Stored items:
+ + + +
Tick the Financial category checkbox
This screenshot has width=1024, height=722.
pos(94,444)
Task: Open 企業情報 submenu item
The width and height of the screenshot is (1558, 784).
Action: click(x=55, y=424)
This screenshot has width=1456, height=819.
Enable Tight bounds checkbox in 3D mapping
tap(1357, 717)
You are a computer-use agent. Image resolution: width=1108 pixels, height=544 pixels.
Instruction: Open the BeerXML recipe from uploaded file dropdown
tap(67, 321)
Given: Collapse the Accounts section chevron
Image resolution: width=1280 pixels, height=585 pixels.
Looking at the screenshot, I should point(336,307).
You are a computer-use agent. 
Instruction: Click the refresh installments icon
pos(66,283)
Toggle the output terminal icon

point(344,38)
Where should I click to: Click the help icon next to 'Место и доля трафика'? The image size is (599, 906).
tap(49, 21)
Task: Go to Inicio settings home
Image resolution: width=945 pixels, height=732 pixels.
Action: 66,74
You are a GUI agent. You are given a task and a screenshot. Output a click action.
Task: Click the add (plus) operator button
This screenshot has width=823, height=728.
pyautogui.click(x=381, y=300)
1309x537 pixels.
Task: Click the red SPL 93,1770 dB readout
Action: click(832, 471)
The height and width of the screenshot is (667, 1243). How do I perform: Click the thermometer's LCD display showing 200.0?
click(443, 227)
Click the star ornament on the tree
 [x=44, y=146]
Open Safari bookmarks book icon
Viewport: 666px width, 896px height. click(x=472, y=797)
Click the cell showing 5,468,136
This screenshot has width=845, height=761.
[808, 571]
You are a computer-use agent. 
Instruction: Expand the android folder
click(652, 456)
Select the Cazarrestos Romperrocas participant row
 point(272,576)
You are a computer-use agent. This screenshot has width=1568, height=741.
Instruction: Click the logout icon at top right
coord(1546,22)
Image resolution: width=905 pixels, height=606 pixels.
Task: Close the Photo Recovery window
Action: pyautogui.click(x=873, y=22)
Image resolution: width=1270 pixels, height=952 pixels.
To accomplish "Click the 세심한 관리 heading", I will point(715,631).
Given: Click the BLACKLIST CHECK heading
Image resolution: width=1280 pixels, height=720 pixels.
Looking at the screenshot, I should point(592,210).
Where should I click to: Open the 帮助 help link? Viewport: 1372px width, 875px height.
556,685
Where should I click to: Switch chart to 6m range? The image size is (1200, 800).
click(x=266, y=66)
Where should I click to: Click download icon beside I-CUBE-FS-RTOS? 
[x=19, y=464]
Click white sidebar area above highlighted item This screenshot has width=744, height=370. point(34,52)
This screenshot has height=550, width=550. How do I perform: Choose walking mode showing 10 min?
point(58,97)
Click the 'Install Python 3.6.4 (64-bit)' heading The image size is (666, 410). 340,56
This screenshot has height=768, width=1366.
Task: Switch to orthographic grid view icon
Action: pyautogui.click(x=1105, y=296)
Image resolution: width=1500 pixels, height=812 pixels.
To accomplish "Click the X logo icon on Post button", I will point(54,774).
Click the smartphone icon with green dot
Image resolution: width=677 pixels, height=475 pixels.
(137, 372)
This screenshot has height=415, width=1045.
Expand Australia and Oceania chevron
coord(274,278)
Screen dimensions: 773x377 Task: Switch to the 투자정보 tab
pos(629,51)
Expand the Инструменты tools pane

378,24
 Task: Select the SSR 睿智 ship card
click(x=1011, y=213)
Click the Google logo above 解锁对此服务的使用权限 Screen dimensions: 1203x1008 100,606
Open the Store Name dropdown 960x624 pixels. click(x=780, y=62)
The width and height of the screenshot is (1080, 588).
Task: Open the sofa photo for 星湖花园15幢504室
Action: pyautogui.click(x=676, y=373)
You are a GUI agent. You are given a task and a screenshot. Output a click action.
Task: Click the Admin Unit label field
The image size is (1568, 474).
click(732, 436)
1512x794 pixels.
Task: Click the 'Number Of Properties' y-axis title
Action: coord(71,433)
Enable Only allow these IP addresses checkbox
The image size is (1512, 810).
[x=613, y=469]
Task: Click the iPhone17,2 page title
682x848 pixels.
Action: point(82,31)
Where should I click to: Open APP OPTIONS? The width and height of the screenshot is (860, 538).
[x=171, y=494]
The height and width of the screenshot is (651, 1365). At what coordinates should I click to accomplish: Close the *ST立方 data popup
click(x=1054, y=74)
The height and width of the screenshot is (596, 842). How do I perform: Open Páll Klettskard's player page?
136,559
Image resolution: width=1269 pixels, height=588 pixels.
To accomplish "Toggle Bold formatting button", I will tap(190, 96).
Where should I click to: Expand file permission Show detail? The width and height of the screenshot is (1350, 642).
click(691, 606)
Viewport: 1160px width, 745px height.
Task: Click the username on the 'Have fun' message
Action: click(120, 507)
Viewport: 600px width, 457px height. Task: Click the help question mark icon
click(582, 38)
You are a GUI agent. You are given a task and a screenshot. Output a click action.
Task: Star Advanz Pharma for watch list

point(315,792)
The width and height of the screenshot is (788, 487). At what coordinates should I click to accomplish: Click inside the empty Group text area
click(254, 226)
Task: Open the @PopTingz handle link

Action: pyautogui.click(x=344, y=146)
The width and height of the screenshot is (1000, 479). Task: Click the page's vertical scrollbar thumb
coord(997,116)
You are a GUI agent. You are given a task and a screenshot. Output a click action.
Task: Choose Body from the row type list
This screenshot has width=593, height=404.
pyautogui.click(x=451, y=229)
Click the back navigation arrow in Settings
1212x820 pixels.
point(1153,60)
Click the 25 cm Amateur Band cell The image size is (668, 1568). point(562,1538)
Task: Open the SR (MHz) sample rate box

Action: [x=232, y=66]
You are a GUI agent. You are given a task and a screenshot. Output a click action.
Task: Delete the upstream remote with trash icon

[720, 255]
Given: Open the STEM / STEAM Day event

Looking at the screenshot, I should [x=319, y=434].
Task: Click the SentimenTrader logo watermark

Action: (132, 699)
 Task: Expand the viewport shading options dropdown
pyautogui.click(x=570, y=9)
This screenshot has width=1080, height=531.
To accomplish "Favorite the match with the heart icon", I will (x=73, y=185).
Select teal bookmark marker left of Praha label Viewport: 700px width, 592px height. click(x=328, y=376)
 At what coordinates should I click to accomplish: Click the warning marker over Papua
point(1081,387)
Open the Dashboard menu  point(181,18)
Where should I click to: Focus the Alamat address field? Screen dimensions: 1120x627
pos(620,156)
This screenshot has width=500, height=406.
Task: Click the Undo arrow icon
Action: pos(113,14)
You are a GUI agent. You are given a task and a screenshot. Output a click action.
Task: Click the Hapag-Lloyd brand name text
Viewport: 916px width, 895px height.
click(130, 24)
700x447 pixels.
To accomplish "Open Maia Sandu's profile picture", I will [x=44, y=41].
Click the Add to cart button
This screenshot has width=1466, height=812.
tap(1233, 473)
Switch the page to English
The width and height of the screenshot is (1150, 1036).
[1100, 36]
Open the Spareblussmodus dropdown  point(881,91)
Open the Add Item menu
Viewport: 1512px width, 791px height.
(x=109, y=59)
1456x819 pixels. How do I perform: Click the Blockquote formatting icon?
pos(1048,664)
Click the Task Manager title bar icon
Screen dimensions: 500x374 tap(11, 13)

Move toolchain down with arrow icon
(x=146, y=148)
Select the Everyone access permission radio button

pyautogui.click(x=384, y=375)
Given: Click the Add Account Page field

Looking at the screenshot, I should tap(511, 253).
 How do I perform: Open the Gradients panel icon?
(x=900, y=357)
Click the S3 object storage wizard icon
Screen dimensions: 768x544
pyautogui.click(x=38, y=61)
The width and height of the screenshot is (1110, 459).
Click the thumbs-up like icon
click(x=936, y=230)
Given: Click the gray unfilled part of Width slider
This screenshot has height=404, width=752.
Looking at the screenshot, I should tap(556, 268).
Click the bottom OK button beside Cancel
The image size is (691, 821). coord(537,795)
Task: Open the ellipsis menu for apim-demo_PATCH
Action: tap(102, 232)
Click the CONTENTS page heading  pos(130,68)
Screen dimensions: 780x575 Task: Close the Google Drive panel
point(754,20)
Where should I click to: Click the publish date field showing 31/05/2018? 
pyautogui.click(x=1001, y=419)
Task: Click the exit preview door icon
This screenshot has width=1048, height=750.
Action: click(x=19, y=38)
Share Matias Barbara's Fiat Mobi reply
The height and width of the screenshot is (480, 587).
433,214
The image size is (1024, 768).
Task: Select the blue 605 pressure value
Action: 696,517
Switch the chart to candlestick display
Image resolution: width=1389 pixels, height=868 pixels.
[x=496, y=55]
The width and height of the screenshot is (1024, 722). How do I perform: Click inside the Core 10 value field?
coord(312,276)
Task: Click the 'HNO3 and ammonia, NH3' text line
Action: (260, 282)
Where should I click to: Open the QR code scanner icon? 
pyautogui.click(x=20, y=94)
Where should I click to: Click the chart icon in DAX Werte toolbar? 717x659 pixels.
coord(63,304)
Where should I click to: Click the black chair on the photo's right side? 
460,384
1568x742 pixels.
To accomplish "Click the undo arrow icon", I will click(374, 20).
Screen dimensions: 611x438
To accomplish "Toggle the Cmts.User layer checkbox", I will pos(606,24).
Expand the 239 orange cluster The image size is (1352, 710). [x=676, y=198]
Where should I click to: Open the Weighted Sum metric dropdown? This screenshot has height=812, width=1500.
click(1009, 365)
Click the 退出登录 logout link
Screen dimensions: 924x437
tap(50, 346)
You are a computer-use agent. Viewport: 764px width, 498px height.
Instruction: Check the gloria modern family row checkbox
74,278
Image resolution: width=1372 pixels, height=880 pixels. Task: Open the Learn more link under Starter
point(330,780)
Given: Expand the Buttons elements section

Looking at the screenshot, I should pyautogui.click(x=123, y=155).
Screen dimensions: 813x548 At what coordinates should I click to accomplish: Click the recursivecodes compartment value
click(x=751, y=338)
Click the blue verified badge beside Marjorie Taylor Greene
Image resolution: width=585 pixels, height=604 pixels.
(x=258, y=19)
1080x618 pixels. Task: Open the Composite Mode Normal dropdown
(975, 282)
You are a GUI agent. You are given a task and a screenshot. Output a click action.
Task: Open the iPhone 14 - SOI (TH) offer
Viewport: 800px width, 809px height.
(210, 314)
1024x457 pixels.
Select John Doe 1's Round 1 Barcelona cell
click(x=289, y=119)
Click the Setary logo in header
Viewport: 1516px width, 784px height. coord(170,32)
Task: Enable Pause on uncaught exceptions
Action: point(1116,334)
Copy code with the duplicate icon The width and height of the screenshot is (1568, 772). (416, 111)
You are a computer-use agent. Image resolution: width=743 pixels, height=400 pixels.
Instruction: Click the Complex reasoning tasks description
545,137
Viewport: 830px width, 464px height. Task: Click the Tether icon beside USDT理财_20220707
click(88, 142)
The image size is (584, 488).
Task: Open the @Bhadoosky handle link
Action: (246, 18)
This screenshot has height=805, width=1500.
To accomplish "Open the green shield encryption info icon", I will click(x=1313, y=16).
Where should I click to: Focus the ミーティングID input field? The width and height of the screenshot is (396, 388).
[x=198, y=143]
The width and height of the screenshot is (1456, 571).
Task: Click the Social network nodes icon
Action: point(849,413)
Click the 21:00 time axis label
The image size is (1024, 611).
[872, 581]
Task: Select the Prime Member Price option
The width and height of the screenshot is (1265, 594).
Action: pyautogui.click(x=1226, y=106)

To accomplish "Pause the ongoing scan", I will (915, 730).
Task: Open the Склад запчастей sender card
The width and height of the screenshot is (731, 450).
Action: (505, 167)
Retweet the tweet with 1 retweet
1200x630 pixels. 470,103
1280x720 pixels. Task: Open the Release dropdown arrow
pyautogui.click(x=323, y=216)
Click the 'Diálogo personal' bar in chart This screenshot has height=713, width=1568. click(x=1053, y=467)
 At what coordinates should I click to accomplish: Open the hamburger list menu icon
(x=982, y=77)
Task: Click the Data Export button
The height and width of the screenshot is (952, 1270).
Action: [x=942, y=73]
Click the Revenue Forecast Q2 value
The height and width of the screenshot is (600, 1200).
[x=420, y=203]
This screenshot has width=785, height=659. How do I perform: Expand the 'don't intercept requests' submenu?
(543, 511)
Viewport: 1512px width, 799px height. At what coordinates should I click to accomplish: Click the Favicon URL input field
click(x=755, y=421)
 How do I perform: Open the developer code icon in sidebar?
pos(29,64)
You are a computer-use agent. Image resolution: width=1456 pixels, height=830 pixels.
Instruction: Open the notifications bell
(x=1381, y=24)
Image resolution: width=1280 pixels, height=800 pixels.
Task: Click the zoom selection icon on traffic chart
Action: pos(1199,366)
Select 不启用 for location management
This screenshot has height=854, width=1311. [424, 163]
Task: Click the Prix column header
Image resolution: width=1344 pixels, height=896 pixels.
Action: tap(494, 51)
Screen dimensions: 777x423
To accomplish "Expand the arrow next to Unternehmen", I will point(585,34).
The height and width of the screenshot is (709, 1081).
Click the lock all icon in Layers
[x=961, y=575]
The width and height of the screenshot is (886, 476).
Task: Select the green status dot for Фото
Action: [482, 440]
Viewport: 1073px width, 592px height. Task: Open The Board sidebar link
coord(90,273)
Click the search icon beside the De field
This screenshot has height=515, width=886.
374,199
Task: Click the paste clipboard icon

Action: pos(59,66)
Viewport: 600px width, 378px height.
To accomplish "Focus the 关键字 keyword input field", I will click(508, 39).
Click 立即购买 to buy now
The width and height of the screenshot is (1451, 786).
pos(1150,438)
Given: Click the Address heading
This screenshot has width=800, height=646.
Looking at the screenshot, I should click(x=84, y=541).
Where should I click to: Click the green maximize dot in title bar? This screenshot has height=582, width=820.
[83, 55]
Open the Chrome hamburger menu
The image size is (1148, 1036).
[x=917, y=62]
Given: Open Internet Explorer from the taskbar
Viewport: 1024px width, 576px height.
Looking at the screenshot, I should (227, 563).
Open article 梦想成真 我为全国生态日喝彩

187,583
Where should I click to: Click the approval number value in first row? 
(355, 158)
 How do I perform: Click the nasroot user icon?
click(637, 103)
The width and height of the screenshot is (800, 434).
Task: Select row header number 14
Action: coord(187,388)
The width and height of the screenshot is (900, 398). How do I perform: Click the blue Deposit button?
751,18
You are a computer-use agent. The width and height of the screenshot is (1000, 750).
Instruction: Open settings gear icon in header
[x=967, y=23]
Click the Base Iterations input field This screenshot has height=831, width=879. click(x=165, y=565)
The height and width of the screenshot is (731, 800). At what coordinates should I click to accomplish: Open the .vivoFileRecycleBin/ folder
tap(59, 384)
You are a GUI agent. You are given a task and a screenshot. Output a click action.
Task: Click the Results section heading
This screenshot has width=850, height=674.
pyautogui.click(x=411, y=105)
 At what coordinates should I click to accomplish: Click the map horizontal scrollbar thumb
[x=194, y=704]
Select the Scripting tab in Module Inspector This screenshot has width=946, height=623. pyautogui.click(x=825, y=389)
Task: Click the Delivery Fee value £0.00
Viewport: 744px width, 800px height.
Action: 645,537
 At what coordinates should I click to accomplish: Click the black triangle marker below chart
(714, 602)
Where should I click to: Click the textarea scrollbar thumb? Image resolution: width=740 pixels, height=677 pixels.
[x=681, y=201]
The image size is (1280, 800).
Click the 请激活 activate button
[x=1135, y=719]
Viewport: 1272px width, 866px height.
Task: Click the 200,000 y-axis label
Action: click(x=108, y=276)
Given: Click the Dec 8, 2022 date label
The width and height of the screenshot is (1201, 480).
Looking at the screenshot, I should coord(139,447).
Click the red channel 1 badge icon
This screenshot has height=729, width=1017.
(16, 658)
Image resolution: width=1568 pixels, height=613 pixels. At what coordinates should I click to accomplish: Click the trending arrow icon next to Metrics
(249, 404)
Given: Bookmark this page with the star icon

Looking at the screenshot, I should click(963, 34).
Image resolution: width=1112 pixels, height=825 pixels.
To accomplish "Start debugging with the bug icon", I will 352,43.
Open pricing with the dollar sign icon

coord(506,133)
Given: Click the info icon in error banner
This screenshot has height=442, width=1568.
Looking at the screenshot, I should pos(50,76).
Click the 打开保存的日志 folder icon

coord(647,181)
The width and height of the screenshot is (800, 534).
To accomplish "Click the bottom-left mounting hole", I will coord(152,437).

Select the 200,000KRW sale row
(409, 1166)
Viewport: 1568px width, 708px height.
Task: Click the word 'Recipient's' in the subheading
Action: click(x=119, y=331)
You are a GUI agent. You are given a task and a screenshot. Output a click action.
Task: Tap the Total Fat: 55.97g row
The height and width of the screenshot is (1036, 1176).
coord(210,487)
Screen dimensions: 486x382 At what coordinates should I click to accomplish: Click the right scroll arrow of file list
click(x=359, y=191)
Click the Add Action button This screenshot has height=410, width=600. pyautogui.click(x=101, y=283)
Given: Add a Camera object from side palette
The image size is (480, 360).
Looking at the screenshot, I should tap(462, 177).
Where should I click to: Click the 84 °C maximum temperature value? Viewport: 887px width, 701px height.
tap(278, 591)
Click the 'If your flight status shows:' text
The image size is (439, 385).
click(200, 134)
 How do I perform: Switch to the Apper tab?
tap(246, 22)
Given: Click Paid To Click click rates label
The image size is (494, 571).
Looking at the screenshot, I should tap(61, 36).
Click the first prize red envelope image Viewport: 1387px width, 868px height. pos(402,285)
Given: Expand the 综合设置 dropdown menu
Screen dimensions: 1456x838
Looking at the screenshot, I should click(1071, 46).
+ + + +
● **Task directions**: Every line from the line containing "Task: Open the SR (MHz) sample rate box" through the line containing "Open the Dashboard" in the records above must be retyped exactly. Leave out the rest.

● **Response to the task**:
Task: Open the SR (MHz) sample rate box

Action: [x=232, y=66]
You are a GUI agent. You are given a task and a screenshot. Output a click action.
Task: Delete the upstream remote with trash icon

[720, 255]
Given: Open the STEM / STEAM Day event

Looking at the screenshot, I should [x=319, y=434].
Task: Click the SentimenTrader logo watermark

Action: (132, 699)
 Task: Expand the viewport shading options dropdown
pyautogui.click(x=570, y=9)
This screenshot has width=1080, height=531.
To accomplish "Favorite the match with the heart icon", I will (x=73, y=185).
Select teal bookmark marker left of Praha label Viewport: 700px width, 592px height. click(x=328, y=376)
 At what coordinates should I click to accomplish: Click the warning marker over Papua
point(1081,387)
Open the Dashboard menu  point(181,18)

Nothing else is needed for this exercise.